As more students attend college, more of them look for research opportunities, intensifying the competition for some slots. For example, undergraduates applying for National Science Foundation research internships have only a 5 to 8 percent chance of getting one. OURS has helped UMass Amherst students land some of those, but the office is eager to help all undergraduates, not just those with the highest GPAs, find opportunities that meet their interests. Students are pleased with the results: the office has a 95 percent satisfaction rate.
One such satisfied student is civil and environmental engineering major Tracy Donoghue ’17, who had a summer research position at the University of Houston’s Cullen College of Engineering. She worked in structural engineering rehabilitation, fabricating a new kind of composite patch for steel structures that are prone to fatigue, and learned to use all sorts of engineering equipment. “The best part for me was seeing how my ideas and calculations relate to something physical,” Donoghue says. “It affirmed that civil engineering is the perfect major for me.”
Advocate for Undergraduate Research
Gretchen Holbrook Gerzina, the new dean of Commonwealth Honors College, assumed her post in July and soon became aware of the long history of support for undergraduate research at UMass Amherst. “Commonwealth Honors College has shown its commitment not only through the curriculum, but also through its research conference and individual research experiences,” she says.
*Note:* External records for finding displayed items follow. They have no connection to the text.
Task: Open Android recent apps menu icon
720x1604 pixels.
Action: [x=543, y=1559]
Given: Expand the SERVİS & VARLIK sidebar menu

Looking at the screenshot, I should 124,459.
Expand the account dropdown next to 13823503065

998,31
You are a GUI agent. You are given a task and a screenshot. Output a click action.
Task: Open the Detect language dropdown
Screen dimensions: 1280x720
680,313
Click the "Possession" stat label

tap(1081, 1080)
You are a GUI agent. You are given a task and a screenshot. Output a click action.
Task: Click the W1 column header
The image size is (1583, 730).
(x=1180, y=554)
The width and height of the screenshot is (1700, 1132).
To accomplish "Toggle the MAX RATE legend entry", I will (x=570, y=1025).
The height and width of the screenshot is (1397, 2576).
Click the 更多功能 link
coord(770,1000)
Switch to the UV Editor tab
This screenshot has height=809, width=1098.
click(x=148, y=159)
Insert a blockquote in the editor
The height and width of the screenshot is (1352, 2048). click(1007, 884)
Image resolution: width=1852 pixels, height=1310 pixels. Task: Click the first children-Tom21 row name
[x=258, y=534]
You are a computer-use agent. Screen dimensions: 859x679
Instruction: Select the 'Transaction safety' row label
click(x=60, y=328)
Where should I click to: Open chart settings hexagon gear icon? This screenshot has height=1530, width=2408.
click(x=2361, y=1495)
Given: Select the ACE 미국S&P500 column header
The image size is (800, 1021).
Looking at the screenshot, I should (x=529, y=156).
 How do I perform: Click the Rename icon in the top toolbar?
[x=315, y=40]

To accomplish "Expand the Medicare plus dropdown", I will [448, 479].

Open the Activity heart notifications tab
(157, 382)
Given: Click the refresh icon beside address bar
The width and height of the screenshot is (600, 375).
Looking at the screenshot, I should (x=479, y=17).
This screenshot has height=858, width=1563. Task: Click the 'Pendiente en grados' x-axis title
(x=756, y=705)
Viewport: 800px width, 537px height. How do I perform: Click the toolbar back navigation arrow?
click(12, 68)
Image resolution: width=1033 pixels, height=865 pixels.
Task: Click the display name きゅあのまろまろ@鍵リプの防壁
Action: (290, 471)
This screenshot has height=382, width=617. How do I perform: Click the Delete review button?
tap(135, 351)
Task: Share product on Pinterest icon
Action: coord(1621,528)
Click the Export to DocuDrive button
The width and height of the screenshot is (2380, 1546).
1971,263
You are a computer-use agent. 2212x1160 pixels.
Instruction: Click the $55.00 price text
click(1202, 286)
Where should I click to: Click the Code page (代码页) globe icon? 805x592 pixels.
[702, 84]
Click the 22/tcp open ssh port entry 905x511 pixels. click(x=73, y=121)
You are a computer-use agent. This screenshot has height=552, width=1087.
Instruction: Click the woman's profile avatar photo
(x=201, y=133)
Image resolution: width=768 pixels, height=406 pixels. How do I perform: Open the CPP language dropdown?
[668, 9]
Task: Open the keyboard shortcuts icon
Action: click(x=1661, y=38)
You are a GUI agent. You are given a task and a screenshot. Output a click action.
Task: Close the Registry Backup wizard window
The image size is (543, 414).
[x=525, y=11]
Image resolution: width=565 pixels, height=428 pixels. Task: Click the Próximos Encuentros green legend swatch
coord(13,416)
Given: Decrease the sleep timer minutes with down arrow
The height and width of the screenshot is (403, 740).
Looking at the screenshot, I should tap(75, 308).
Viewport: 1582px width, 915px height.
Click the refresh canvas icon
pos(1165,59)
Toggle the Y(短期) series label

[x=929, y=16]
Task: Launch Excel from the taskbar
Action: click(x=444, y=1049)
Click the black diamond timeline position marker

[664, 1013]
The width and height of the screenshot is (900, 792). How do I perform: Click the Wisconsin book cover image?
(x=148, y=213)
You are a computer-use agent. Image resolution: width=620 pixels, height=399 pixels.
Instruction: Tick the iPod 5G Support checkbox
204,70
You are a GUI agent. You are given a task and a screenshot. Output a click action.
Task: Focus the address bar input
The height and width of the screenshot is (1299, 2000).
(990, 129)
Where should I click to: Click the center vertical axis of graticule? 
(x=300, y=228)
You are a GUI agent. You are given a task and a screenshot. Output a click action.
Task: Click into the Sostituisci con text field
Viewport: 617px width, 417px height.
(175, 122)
Most CHC students complete substantive research that culminates in a thesis—an experience many alumni recall as an undergraduate high point. Many students present their research at the annual CHC-sponsored Massachusetts Statewide Undergraduate Research Conference. Open to all students in the commonwealth’s public higher education system, it has grown exponentially along with undergraduate research opportunities on the campus. The 22nd conference will be held in April 2016.
Gerzina herself is a keen researcher, internationally renowned scholar, and prolific author. She is an expert in Victorian literature, biography, African American literature, and the story of black people in England. Throughout her academic career, at Vassar College, Columbia University, and most recently Dartmouth College, she has mentored many undergraduate research assistants.
Gerzina wants students in all disciplines to have such opportunities, because undergraduate research benefits both faculty and students. “Students learn the nuts and bolts of research and see how to become fully engaged in the research process,” she says. “Faculty benefit from the students’ commitment and fresh perspectives.”